Italy Shoots The Messenger… And Its Legal System In The Foot

Italy’s legal system, already deeply unfriendly to business, has sunk to a new low this week. In the town of Trani, prosecutors requested to charge five Standard & Poor’s officials with “aggravated and continuous market abuse” because they announced the reasons for S&P’s downgrade on Italian sovereign debt three days after the announcement of the downgrade itself in May 2011.

Prosecutors claim this delay created unnecessary market volatility and investor flight. But it seems more like a case of shooting the messenger. It’s no secret European governments revile the credit raters for communicating to markets Europe has been living beyond its means for quite some time. Look no further than the bombastic rhetoric against the credit raters and the European Commission’s proposal to require European Union approval of credit rating methodologies — a ploy to make the raters a puppet of bankrupt governments. Like other European countries, Italy wanted to keep its unsustainable finances a secret.
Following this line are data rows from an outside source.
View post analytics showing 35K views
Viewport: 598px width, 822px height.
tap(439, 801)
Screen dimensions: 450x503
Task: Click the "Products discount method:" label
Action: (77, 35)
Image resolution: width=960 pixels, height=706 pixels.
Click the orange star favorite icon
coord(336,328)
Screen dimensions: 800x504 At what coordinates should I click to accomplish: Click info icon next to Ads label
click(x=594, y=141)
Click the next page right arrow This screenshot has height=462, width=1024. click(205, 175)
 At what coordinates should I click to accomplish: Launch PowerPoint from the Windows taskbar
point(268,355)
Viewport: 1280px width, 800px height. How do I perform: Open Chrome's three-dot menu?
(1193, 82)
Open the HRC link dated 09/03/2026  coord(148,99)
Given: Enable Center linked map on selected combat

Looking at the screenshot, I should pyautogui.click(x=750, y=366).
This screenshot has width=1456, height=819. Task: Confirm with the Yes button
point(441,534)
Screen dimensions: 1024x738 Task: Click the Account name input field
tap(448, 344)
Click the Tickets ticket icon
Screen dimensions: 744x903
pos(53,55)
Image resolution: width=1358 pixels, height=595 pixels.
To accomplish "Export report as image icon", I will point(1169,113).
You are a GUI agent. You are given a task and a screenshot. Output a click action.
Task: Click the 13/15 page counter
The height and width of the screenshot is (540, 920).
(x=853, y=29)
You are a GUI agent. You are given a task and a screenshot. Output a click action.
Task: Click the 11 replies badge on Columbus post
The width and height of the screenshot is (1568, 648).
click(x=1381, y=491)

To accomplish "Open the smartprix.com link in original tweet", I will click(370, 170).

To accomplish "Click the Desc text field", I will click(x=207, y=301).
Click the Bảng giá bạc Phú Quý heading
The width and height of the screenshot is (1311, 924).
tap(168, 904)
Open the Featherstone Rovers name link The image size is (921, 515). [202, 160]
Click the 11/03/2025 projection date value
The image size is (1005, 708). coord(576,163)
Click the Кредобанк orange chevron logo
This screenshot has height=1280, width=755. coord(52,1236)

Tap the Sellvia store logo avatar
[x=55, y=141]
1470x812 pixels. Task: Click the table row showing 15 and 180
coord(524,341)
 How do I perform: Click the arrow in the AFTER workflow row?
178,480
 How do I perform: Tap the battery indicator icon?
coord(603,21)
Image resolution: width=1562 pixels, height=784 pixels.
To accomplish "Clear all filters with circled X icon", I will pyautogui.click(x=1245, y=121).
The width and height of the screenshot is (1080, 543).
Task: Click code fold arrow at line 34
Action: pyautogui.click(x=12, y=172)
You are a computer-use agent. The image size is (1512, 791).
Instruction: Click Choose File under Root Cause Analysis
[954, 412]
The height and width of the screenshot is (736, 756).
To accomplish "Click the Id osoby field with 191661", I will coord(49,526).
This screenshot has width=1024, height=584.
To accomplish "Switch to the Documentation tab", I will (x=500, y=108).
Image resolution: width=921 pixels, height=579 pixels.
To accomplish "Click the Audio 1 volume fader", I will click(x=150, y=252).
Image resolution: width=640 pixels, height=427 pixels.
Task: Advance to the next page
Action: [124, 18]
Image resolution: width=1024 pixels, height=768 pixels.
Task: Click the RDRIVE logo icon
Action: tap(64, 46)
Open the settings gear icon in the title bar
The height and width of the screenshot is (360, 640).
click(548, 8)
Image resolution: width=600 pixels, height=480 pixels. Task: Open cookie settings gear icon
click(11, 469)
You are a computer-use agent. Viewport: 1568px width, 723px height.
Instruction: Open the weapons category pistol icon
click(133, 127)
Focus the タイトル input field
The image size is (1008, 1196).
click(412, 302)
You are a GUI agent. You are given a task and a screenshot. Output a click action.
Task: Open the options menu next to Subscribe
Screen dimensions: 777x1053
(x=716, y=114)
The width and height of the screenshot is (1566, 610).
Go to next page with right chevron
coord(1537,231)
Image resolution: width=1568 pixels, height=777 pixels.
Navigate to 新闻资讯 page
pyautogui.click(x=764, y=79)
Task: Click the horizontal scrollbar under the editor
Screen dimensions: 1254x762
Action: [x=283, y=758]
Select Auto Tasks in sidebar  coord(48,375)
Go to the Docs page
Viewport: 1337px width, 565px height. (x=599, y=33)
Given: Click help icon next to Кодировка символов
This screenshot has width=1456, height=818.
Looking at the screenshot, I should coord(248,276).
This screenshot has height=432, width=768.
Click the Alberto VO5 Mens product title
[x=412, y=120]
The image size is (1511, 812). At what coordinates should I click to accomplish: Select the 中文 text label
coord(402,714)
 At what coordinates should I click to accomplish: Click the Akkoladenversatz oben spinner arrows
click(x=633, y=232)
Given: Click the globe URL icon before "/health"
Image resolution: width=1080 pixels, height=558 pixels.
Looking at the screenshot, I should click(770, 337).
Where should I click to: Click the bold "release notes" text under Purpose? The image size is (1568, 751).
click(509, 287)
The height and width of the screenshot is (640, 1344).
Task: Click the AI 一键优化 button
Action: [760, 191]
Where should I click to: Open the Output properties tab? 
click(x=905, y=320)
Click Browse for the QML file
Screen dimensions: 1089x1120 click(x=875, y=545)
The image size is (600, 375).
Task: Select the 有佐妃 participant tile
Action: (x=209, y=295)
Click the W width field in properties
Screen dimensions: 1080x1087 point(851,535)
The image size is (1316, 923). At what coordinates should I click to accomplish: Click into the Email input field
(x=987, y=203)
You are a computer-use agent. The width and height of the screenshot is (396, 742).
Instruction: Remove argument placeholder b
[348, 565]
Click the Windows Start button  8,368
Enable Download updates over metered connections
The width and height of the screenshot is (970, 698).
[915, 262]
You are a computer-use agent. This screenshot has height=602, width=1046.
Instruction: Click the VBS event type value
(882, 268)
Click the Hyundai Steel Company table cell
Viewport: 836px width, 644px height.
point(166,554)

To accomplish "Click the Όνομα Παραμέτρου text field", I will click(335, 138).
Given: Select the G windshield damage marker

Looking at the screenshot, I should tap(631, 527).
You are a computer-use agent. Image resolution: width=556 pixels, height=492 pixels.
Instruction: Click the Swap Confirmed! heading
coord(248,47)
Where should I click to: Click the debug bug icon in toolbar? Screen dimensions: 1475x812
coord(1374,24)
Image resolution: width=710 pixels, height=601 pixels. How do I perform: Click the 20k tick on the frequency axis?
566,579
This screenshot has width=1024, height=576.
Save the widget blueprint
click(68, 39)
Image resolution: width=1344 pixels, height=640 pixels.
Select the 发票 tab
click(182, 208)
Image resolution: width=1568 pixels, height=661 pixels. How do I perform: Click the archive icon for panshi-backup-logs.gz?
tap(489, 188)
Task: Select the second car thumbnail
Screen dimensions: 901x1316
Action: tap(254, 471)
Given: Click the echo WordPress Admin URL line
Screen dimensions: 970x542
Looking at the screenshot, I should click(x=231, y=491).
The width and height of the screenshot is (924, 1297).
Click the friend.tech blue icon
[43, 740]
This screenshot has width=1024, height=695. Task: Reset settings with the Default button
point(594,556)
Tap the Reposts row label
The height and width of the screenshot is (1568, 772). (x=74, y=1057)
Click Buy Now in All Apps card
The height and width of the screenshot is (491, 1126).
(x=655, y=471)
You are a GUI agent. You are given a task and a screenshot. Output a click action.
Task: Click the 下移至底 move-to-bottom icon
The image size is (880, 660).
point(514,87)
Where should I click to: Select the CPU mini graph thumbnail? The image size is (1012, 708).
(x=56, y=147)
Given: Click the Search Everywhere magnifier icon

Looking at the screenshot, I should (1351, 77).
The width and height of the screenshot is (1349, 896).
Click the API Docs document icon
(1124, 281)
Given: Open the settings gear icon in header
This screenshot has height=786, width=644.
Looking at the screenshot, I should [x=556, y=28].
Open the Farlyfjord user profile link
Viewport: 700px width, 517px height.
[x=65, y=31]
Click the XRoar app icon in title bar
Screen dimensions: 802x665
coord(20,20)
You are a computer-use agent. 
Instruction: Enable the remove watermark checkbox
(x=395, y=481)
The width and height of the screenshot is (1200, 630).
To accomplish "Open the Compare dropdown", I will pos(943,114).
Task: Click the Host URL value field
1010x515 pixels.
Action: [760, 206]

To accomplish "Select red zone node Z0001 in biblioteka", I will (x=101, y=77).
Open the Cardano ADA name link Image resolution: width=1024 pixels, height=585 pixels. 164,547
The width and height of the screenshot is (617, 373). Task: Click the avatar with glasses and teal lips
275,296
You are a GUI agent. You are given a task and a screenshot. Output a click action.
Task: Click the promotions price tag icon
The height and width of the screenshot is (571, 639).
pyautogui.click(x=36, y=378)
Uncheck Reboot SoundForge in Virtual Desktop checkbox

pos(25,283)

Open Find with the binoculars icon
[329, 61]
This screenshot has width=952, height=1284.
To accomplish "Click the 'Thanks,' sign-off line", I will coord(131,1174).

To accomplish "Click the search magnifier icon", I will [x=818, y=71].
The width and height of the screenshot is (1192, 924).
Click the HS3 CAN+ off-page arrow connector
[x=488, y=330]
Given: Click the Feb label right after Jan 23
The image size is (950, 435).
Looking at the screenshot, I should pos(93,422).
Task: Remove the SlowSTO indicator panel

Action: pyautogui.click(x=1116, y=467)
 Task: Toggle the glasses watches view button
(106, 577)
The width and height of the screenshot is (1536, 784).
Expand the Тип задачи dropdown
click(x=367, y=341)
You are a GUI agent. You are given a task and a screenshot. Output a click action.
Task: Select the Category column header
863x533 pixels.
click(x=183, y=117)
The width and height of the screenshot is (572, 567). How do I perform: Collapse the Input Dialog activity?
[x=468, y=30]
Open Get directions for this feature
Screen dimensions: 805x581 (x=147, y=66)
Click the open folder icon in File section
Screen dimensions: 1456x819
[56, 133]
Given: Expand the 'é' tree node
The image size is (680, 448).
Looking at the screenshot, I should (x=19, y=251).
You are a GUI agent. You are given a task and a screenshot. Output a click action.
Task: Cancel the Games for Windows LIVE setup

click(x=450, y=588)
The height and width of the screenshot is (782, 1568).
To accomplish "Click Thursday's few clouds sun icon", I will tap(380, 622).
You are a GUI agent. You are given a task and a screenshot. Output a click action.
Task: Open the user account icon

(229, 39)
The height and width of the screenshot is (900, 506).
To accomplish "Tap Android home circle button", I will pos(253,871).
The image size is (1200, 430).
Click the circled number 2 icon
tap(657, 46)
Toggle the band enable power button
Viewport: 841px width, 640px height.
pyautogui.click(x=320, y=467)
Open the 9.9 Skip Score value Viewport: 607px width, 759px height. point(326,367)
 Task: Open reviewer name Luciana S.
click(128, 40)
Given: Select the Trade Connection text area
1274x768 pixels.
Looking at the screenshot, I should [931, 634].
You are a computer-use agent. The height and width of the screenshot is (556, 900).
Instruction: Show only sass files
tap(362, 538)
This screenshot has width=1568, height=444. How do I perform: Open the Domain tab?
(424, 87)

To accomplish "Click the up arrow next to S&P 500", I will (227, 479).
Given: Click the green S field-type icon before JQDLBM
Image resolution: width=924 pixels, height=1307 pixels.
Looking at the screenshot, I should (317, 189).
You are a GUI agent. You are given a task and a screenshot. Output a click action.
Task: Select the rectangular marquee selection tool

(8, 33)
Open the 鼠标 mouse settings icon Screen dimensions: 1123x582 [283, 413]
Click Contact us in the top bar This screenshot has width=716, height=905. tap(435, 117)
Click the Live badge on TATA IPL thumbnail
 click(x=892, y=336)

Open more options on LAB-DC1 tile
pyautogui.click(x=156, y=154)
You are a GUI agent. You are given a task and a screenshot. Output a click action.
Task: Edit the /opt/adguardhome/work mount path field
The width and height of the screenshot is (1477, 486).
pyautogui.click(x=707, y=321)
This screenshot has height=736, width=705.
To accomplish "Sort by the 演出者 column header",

Now, Italy wants a chance to go after the messenger.

This after last month’s manslaughter conviction of seven Italian scientists who were ruled guilty of not accurately predicting the severity of a deadly earthquake in 2009. The ruling was scapegoating at its finest — using the courts to cover up the Italian government’s failure to adequately prepare for the disaster.

Unsurprisingly, the World Bank ranks Italy dead last among OECD high-income countries in the integrity of its legal system. Ironically, the poor nature of Italian courts is partly a cause of the stagnation in Italian entrepreneurial activity — and subsequently, credit downgrades. When businesses can’t trust the legal system to act in a consistent manner, they lose a fundamental principle underpinning the functioning of the market economy: protection of property rights.

Attacking the credit raters will lead only to further downgrades and even more fleeing investors.